Dollar scarcity, occasioned by Central Bank of Nigeria (CBN)’s flexible foreign exchange policy, which banned importation of French Fries may have saved the country about $45 million (N14.1 billion) yearly, New Telegraph has learnt.
A top member of All Farmers Association of Nigeria (AFAN) and Chairman, Faniz Groups of Companies, Uchethe chukwu Aniezechukwu, disclosed this in a chat with this newspaper in Lagos. He said the N14billion would have been used to import French fries, a foreign potato chips delicacy.
Aniezechukwu said that the forex policy had made it difficult for fast food operators and supermarket owners to import French Fries , which Nigerians consume with relish. French fries are finger chips made from potatoes, a crop that is widely grown in many parts of the country.
Aniezechukwu noted that importers of French Fries have been groaning over the Central Bank of Nigeria (CBN’s) foreign exchange policy. The amount saved from the importation of French Fries he said, is huge considering the fact that N29.75 billion was budgeted for agriculture in the 2016 budget.

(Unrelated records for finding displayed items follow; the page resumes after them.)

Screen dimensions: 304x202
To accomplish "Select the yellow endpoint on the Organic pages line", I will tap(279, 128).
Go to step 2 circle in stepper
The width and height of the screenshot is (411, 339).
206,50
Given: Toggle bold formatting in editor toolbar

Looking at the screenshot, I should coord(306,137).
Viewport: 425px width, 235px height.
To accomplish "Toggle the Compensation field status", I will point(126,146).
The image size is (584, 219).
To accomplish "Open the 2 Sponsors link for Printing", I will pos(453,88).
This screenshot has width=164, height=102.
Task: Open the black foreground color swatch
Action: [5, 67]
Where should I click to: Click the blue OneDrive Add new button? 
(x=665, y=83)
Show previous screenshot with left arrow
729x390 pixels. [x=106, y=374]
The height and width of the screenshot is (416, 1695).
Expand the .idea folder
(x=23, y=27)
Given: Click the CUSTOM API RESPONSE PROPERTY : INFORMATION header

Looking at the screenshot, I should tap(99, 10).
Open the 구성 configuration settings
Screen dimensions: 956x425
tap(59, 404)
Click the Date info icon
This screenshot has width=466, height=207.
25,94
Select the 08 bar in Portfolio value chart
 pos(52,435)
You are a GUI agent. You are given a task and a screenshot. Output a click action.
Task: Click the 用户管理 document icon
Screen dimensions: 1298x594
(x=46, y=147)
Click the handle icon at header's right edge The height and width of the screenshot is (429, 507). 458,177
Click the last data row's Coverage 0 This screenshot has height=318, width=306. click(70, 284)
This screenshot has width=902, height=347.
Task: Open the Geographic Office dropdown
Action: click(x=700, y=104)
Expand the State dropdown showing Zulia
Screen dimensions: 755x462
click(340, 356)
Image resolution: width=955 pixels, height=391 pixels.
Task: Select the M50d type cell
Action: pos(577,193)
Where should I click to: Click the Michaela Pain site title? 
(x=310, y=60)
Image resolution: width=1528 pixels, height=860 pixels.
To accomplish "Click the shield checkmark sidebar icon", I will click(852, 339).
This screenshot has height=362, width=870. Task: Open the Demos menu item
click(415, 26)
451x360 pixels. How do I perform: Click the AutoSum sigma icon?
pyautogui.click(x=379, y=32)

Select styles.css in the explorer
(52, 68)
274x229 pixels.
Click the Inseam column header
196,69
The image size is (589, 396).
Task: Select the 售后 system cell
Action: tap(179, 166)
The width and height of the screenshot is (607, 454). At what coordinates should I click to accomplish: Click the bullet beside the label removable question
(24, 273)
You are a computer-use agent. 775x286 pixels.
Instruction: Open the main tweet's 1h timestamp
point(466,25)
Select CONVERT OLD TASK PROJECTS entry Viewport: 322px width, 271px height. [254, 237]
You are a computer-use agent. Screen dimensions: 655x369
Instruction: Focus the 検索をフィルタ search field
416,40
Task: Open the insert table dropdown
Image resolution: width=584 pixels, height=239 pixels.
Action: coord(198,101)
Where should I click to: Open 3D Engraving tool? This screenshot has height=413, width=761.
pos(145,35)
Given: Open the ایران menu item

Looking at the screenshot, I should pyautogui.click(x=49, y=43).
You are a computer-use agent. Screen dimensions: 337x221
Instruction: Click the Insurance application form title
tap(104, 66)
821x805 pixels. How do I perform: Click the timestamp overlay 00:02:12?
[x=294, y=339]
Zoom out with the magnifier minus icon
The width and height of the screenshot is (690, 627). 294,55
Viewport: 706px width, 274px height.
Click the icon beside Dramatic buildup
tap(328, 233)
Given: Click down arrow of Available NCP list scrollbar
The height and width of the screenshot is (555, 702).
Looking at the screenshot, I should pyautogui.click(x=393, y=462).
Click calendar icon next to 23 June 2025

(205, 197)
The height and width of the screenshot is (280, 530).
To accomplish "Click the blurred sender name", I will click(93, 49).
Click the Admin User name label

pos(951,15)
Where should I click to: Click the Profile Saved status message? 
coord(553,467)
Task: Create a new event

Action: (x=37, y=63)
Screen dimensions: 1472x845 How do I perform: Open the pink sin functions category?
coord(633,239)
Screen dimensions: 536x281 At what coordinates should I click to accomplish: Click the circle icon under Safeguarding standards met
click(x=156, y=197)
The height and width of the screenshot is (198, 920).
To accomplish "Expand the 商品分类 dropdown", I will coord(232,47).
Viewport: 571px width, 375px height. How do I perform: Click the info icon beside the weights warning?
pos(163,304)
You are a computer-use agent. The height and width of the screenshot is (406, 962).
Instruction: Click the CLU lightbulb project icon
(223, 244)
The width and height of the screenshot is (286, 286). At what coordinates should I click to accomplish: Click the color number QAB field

He said that the ongoing economic woes had lowered profit projections of many fast food operators and supermarket owners that display foreign products in their outlets. Besides, he said that the tight dollar restrictions had forced domestic lenders to delay hard currency loans and trade repayments to foreign banks, which increases the risk of default.
The Nigerian economy entered a recession in the second quarter, after persistent low oil prices hammered vital public finances and the naira, prompting foreign investors to flee bond and equities markets, which caused chronic dollar shortages. The CBN floated the currency in June to ease dollar shortages and preserve its dwindling reserves. It allowed the naira to tumble 30 per cent on the day of the float from its 16-month pegged rate of 197 per dollar.
The currency move helped Nigeria’s trade balance gain some ground to stand at minus N196.5 billion in the second quarter, the National Bureau of Statistics (NBS) said from minus N351.3 billion in the first quarter.
“The improvement in export value is largely due to the depreciation in the value of the naira,” it said in a statement. “This development arose from a rise of 63.3 per cent in the value of exports largely due to exchange rate gains combined with a rise of 38.1 per cent in the value of imports against the levels recorded in the preceding quarter.”